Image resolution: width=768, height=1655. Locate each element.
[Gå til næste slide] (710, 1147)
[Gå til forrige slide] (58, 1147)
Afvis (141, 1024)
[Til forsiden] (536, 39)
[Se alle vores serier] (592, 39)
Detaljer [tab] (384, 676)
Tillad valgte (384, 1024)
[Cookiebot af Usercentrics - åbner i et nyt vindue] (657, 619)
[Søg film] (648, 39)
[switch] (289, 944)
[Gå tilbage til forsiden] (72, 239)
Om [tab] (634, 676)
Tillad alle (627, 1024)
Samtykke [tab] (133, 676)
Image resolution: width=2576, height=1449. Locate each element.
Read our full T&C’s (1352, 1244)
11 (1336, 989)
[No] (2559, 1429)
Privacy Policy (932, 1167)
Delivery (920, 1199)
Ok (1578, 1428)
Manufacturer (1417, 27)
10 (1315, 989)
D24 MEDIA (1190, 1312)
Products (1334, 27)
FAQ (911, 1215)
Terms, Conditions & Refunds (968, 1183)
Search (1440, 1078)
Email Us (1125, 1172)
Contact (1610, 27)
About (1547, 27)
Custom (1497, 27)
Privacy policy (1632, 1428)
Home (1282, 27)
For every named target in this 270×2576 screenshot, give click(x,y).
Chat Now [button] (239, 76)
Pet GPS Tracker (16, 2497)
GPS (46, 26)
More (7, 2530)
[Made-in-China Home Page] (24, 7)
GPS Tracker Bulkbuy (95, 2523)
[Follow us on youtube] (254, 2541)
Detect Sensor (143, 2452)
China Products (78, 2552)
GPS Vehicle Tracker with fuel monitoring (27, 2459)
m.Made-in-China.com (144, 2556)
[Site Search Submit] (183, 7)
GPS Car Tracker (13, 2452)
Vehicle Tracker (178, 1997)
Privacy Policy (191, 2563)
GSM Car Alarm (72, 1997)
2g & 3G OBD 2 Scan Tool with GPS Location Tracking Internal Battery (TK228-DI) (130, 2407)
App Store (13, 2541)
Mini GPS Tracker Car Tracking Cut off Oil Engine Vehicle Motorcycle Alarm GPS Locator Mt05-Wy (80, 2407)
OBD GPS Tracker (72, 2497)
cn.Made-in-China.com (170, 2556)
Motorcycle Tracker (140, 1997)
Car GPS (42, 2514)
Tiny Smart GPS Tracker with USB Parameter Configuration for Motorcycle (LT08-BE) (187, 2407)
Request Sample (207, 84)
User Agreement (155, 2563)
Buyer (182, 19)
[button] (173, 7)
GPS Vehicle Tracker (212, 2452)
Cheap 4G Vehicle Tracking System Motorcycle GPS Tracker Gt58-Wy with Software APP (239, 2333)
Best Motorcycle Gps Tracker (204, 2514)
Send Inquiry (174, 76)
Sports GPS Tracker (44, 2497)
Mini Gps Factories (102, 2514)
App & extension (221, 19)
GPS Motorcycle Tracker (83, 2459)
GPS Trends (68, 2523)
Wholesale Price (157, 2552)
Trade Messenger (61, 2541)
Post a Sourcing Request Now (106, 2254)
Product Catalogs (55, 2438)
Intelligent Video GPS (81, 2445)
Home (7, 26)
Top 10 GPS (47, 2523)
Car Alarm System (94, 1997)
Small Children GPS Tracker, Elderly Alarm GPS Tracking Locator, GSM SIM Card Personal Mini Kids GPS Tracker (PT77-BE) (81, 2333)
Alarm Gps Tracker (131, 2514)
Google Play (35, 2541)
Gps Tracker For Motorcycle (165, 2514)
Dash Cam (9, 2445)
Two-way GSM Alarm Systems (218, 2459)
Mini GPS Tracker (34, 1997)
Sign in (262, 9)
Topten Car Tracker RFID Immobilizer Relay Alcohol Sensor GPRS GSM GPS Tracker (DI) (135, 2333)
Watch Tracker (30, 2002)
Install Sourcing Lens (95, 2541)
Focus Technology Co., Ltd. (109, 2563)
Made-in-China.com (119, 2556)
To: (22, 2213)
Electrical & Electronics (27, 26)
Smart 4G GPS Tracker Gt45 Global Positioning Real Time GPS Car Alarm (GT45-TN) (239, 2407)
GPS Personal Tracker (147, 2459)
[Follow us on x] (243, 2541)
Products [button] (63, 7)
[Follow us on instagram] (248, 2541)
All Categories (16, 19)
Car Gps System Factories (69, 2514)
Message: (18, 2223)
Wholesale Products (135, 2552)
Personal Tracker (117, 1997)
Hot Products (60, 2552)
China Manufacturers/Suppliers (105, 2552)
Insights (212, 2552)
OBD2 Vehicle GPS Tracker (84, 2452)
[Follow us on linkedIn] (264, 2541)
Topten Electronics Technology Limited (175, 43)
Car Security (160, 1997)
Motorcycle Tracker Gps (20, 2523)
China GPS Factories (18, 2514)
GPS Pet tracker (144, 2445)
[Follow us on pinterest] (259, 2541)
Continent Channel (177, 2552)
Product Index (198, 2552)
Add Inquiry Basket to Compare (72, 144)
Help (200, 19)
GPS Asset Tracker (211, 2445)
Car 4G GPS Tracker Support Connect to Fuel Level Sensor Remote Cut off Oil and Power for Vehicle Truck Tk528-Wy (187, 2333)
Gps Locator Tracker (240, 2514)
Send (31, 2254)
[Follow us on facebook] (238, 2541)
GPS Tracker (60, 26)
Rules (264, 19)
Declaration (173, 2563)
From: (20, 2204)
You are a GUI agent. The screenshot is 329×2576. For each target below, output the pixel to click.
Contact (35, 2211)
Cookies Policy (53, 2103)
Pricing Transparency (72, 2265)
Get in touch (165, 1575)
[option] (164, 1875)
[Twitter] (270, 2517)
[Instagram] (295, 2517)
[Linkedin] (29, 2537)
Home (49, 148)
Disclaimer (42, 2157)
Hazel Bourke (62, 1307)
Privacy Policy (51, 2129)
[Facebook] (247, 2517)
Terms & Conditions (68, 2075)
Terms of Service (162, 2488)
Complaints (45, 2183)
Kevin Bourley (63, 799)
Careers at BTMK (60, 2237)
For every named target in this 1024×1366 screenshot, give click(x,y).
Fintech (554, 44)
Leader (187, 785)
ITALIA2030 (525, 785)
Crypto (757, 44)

*Exercise aim:*
Filter the records, keeping only lines that contain "Personal", and show those lines.

*Solution for this task:*
Small Children GPS Tracker, Elderly Alarm GPS Tracking Locator, GSM SIM Card Personal Mini Kids GPS Tracker (PT77-BE) (81, 2333)
GPS Personal Tracker (147, 2459)
Personal Tracker (117, 1997)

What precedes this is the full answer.